■ **STATED EXERCISE A**
Reproduce the whole discussion of wait timeouts below word for word.

** BEGIN PAGE EXCERPT **

Using the current time doesn't tell you definitively whether you timed out of the wait or not, true. As I noted in the first place. But I'm at a loss to understand why this distinction matters to you. Either it timed out, or the notification occurred just a tiny bit before the timeout, or the notification occurred a more substantial amount of time ago, but the system has been unable to get around to running the thread yet. In all of these cases, what it boils down to is that the code has taken too long to get to this point, right? Aren't these all equivalent to timing out? What different action do you need to take here?

[Dan]: I really don't understand why they don't let you know you timed out.

Returning a boolean seems like a reasonable thing they could have done here. Maybe it didn't occur to them, or maybe they thought it might create a tiny performance hit. Honestly, the number of times you really need to know this is very small in my opinion, and I think there's always some workaround available.

** END PAGE EXCERPT **
** BEGIN SOURCE DATA **

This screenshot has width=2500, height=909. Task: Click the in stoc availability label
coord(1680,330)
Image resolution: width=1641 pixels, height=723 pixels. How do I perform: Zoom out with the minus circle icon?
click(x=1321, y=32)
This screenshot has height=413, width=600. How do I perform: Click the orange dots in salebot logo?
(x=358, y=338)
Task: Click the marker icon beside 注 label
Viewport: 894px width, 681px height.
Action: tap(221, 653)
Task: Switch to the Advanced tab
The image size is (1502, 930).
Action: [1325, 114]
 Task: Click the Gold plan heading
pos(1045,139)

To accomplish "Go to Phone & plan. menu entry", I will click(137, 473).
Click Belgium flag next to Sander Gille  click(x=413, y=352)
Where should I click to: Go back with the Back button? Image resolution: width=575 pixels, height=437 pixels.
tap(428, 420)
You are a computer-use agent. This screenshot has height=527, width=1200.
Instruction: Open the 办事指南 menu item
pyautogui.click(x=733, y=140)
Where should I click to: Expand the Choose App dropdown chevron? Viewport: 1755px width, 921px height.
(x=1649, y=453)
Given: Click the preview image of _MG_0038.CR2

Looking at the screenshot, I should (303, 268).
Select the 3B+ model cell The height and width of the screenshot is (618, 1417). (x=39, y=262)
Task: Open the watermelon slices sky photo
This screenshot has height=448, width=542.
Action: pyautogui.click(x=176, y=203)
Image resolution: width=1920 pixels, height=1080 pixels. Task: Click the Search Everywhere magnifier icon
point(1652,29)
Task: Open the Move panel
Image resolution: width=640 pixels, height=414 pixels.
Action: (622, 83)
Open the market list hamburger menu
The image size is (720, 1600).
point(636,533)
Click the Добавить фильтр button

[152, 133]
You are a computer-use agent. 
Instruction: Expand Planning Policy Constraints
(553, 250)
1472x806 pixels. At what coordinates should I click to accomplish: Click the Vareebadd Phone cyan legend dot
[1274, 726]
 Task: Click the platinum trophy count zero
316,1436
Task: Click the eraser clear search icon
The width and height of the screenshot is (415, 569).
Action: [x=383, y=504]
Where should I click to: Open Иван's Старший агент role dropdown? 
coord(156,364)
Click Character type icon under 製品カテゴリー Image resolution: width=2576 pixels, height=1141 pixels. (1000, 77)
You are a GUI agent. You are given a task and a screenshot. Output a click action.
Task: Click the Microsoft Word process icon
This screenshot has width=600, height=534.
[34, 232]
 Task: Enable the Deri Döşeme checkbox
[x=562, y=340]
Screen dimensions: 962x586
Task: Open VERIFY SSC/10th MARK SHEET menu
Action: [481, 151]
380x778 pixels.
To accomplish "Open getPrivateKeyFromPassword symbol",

** END SOURCE DATA **

■ **STATED EXERCISE B**
Find every line in the records above that contains the string "size" and copy each of those lines. Matching is case-sensitive.

■ **FULL ANSWER A**
Using the current time doesn't tell you definitively whether you timed out of the wait or not, true. As I noted in the first place. But I'm at a loss to understand why this distinction matters to you. Either it timed out, or the notification occurred just a tiny bit before the timeout, or the notification occurred a more substantial amount of time ago, but the system has been unable to get around to running the thread yet. In all of these cases, what it boils down to is that the code has taken too long to get to this point, right? Aren't these all equivalent to timing out? What different action do you need to take here?

[Dan]: I really don't understand why they don't let you know you timed out.

Returning a boolean seems like a reasonable thing they could have done here. Maybe it didn't occur to them, or maybe they thought it might create a tiny performance hit. Honestly, the number of times you really need to know this is very small in my opinion, and I think there's always some workaround available.

■ **FULL ANSWER B**
The image size is (1502, 930).
The image size is (720, 1600).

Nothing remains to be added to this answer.